### ACTIVITY
Please retype the material beneath this task exactly, starting with its first line and finishing with the line containing "Screen dimensions: 1456x819".

### PROVIDED ENTRIES
━━━━━━
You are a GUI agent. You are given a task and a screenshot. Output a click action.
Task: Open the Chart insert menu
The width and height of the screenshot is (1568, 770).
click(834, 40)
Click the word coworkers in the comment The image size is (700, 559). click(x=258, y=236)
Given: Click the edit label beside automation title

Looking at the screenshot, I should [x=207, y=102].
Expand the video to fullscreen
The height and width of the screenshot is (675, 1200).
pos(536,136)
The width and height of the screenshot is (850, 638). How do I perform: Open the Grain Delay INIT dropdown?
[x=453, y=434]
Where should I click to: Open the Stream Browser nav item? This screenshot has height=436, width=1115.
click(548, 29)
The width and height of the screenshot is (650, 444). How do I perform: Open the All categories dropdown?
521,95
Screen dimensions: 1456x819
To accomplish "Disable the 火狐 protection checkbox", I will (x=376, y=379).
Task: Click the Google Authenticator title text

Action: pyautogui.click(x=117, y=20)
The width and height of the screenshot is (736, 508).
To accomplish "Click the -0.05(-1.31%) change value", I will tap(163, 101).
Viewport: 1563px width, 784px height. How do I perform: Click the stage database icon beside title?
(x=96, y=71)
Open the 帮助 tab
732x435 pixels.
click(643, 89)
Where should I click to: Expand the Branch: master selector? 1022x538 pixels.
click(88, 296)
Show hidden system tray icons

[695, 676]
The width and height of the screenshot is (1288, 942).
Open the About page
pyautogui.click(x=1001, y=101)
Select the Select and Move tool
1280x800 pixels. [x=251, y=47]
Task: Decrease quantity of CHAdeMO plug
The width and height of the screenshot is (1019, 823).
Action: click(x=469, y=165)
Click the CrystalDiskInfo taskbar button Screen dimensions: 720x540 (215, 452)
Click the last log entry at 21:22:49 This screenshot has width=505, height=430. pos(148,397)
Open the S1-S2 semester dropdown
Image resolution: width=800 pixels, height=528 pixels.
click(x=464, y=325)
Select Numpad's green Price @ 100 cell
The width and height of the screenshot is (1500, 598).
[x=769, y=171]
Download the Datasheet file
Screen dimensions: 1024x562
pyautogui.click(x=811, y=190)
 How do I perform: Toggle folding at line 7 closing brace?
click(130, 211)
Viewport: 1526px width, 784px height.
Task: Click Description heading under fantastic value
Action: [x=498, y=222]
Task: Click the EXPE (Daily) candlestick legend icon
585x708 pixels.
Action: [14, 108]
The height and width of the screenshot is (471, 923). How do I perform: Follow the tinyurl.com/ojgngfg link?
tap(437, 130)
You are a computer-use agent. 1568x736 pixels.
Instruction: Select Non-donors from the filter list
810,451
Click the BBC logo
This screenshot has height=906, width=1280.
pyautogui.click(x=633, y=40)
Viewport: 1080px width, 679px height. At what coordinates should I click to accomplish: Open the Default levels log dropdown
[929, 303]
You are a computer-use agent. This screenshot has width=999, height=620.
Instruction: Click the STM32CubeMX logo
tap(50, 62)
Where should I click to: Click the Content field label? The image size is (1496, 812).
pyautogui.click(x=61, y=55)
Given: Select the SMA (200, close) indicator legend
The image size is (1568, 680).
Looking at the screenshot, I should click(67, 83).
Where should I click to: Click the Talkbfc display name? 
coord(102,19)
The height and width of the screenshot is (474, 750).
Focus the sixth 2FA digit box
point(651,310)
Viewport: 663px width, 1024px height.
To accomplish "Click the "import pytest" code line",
━━━━━━
### ANSWER BELOW
You are a GUI agent. You are given a task and a screenshot. Output a click action.
Task: Open the Chart insert menu
The width and height of the screenshot is (1568, 770).
click(834, 40)
Click the word coworkers in the comment The image size is (700, 559). click(x=258, y=236)
Given: Click the edit label beside automation title

Looking at the screenshot, I should [x=207, y=102].
Expand the video to fullscreen
The height and width of the screenshot is (675, 1200).
pos(536,136)
The width and height of the screenshot is (850, 638). How do I perform: Open the Grain Delay INIT dropdown?
[x=453, y=434]
Where should I click to: Open the Stream Browser nav item? This screenshot has height=436, width=1115.
click(548, 29)
The width and height of the screenshot is (650, 444). How do I perform: Open the All categories dropdown?
521,95
Screen dimensions: 1456x819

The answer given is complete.